==== PASSAGE GIVEN

Paul Goble
Baku, February 11 – Moscow’s plans to build an enormous hydroelectric dam on the Lower Tunguska River in Krasnoyarsk kray will flood the lands on which the Evenk nationality has traditionally hunted and fished and thus put at risk the survival of that 35,000-strong community.
But instead of accepting that fate, the Evenks have mobilized support first among their fellow numerically small peoples of the North, then from Russian environmental protection groups, and now by international organizations like Greenpeace and the World Wildlife Fund (WWF) (http://www.iamik.ru/?op=full&what=content&ident=39444).
And last week, these groups assembled in Moscow at the office of the European Commission to denounce what one of their number, Svyatoslav Zabelin of the Russian Social-Ecological Union, called a “return” to the period of Soviet “gigantist” projects that destroyed so much of the land and so many of the people living on it.
Yevgeniy Shvarts, the director of the WWF’s environmental protection effort, echoed Zabelin’s concerns. “We do not understand how it is possible to launch such projects if there are alternatives” that would be less expensive and do less harm to the environment of the region and the people who live there.
Also adding his voice to this effort was Aleksei Zimenko, the head of the Center for the Protection of Wildlife. He said that “at a time when the world community is honoring [those] who are calling attention to climate change, the money of Russian taxpayers is being spent in such a dangerous and absolutely irresponsible way.”
And speaking for the Evenks and other ethnic communities in the region, Pavel Sulandziga, the first vice president of the Association of the Numerically Small Indigenous Peoples of the North, Siberia and the Far East of the Russian Federation, was even more scathing.
Sulandziga suggested that if the authorities go ahead with their plans to build this giant hydroelectric dam as he suggested they seem inclined to do, then that will be further “evidence of the slide of the country toward an administrative-government monopoly with elements of ethnocide and ecocide.”

========

**STATED EXERCISE A**
In the records, between the lines holding "Viewport: 1025px width, 847px height." and "[x=312, y=172]", inclusive, replace "Load Profile" with "Save Profile" and give those lines again with nothing else changed. Leave the pictures out of your answer.

==== EXTRACTED DATA

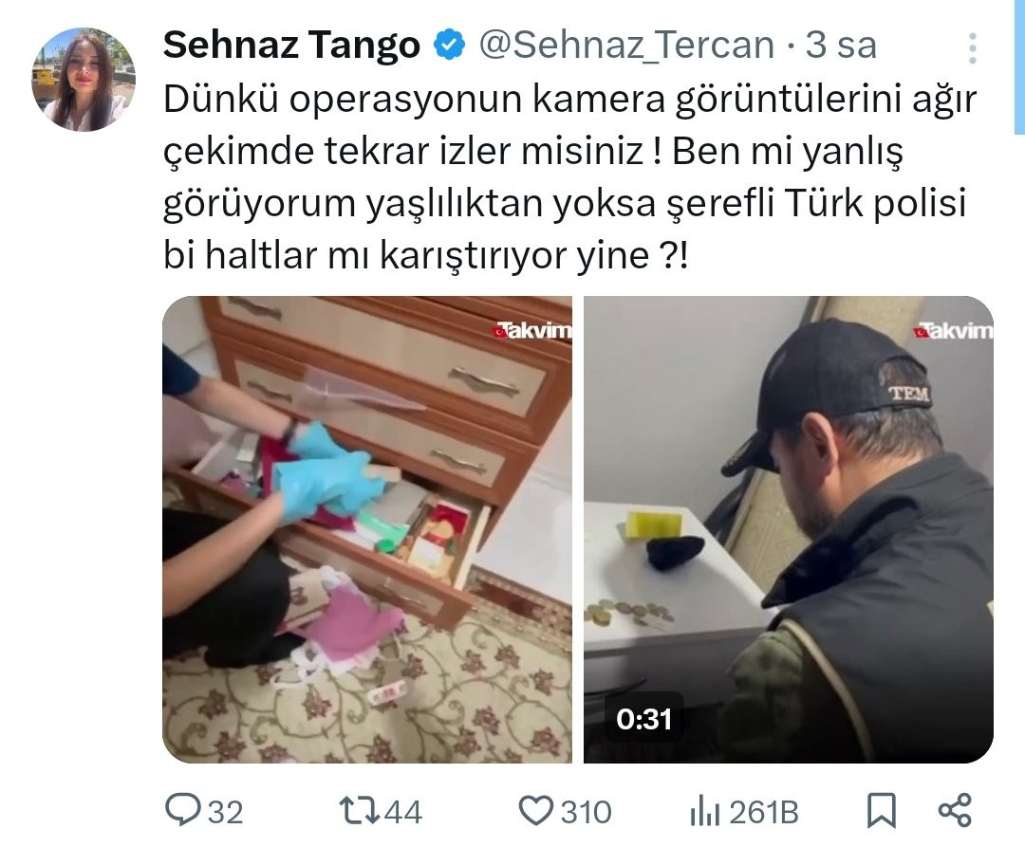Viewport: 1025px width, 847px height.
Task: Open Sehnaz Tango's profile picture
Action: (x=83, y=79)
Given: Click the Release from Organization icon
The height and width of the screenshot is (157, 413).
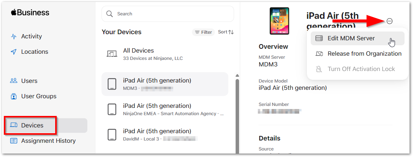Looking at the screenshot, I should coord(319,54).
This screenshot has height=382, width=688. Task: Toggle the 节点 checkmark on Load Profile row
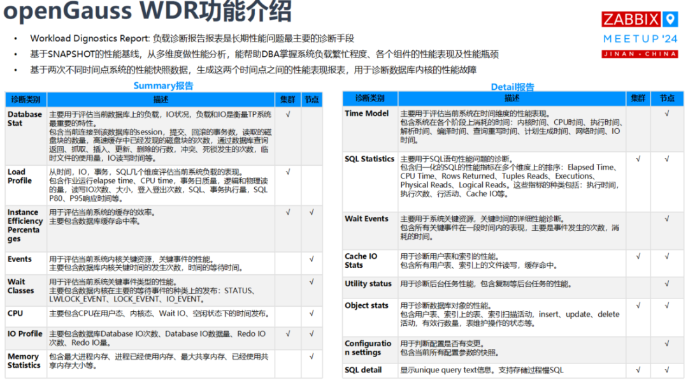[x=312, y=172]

========
==== EXTRACTED DATA

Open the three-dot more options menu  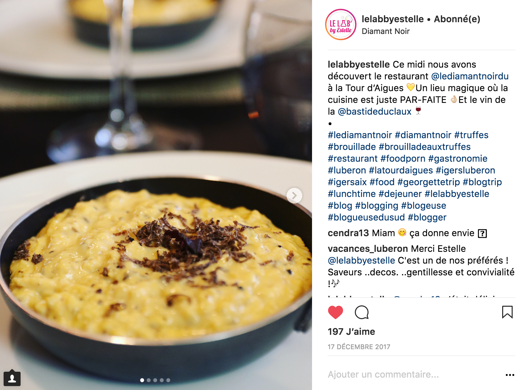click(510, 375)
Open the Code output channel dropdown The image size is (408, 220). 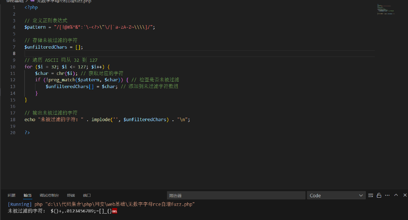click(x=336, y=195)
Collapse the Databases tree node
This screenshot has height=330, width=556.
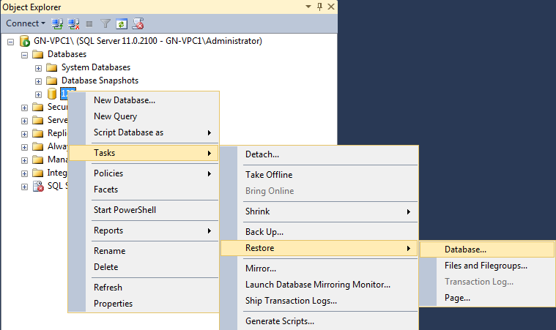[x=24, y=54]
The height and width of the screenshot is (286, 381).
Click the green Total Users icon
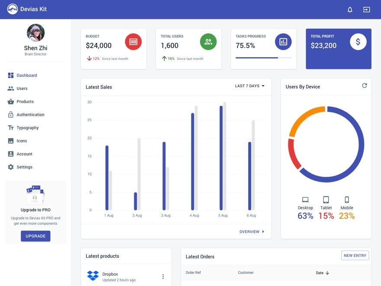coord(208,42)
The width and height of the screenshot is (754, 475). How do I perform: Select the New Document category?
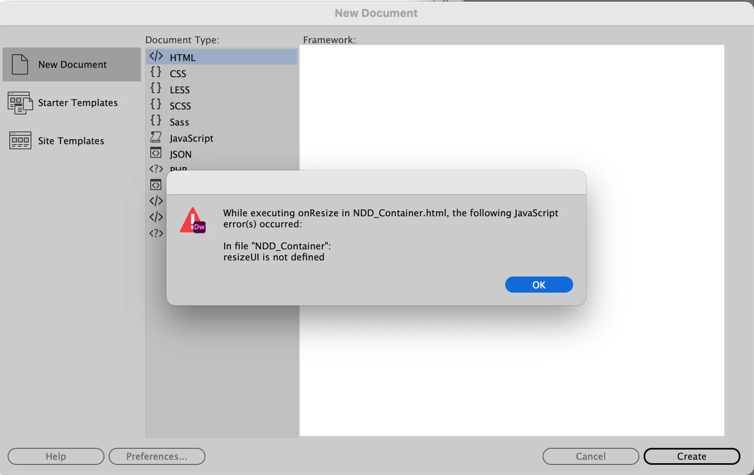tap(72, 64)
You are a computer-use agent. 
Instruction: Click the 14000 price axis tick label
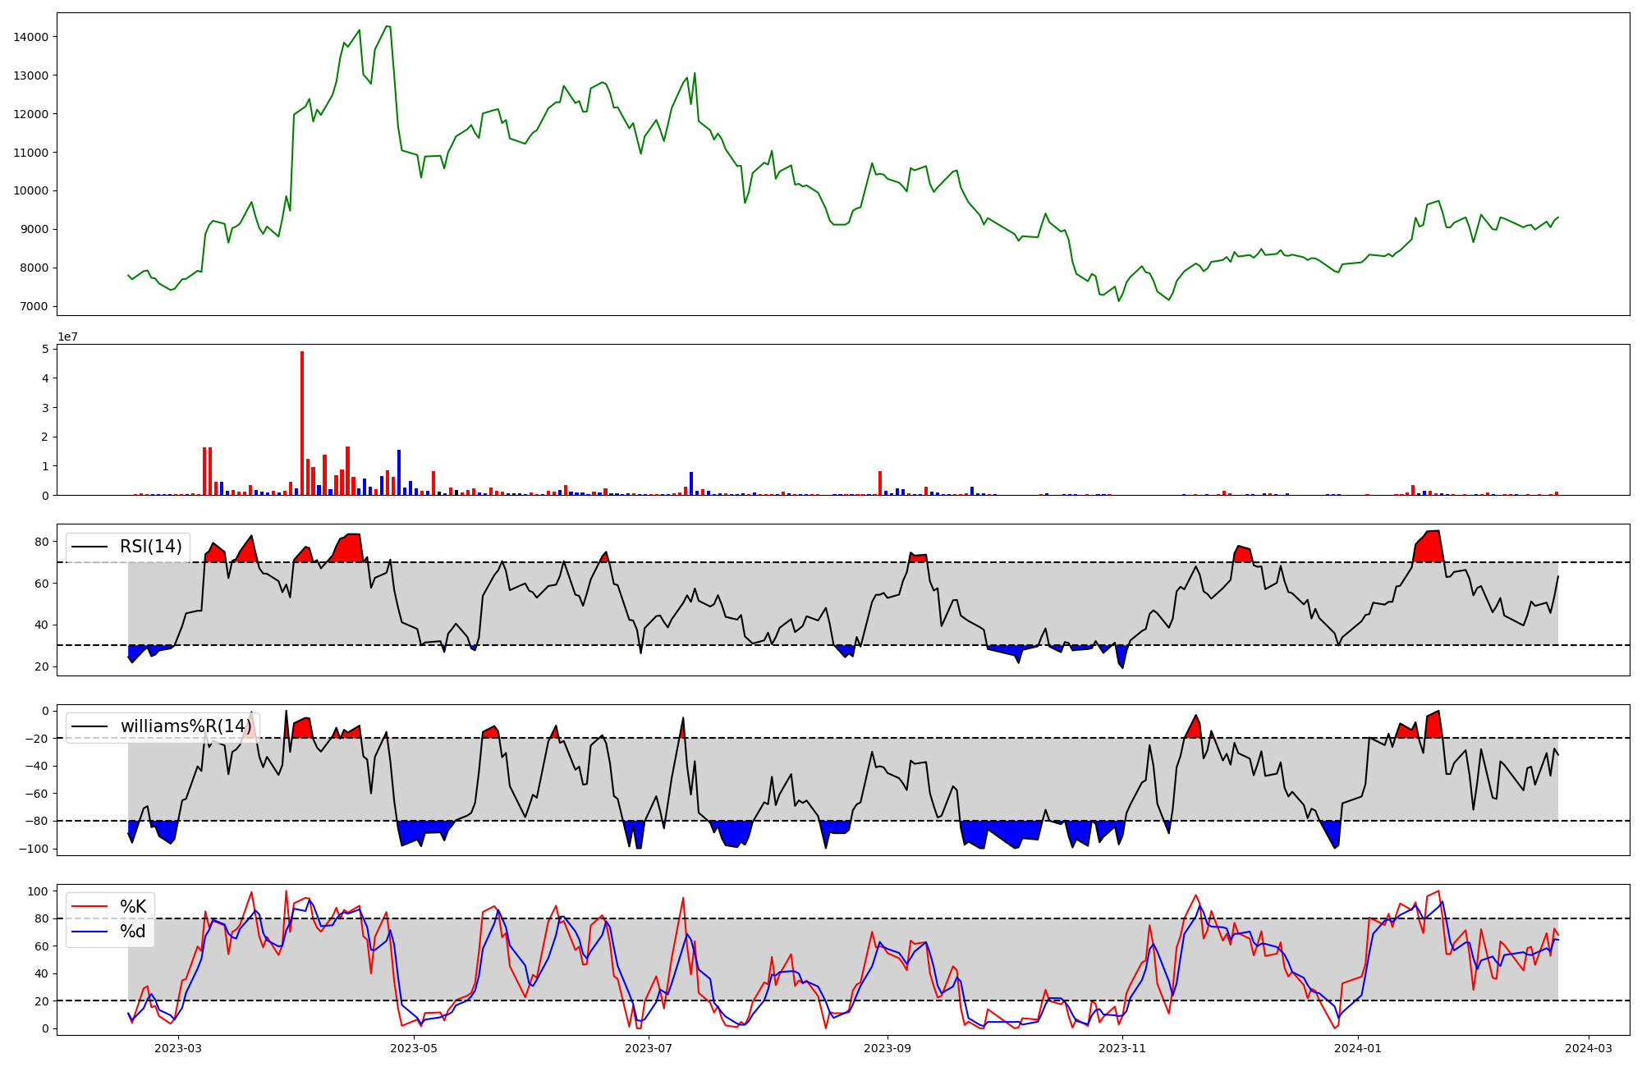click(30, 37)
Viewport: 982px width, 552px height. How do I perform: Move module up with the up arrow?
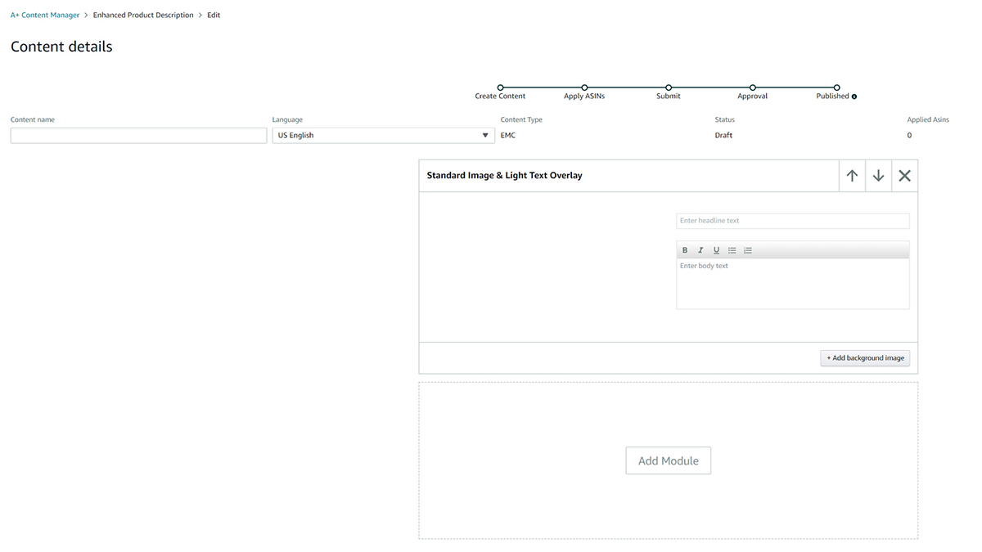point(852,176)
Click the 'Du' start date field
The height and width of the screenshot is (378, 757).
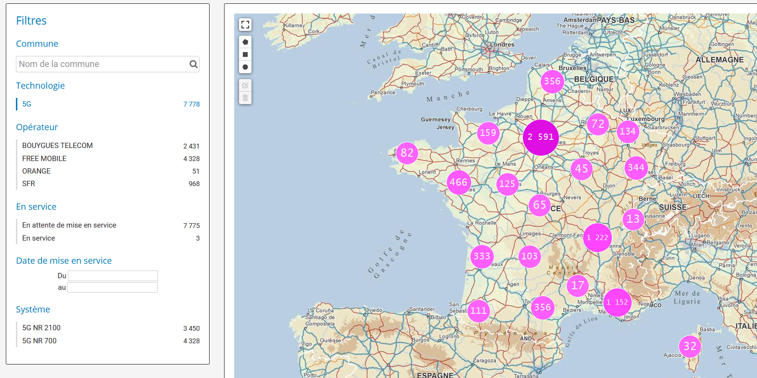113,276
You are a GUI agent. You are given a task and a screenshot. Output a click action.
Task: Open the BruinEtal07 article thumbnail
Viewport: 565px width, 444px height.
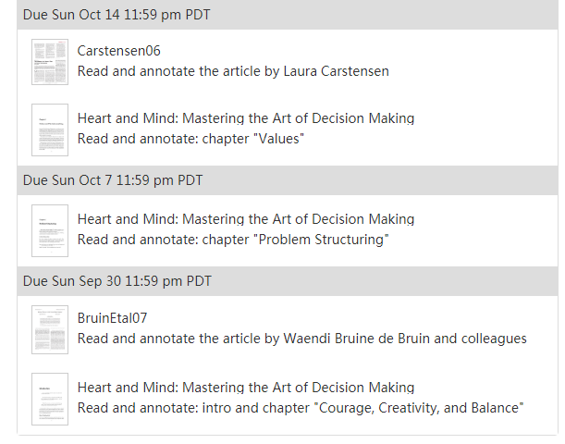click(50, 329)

========

**STATED EXERCISE B**
Output the passage of the article on the Evenks and the Lower Tunguska dam between "And speaking for" and "even more scathing.", inclusive, copied exactly.

**CORRECT RESPONSE A**
Viewport: 1025px width, 847px height.
Task: Open Sehnaz Tango's profile picture
Action: (x=83, y=79)
Given: Click the Release from Organization icon
The height and width of the screenshot is (157, 413).
Looking at the screenshot, I should coord(319,54).
This screenshot has height=382, width=688. Task: Toggle the 节点 checkmark on Save Profile row
[x=312, y=172]

**CORRECT RESPONSE B**
And speaking for the Evenks and other ethnic communities in the region, Pavel Sulandziga, the first vice president of the Association of the Numerically Small Indigenous Peoples of the North, Siberia and the Far East of the Russian Federation, was even more scathing.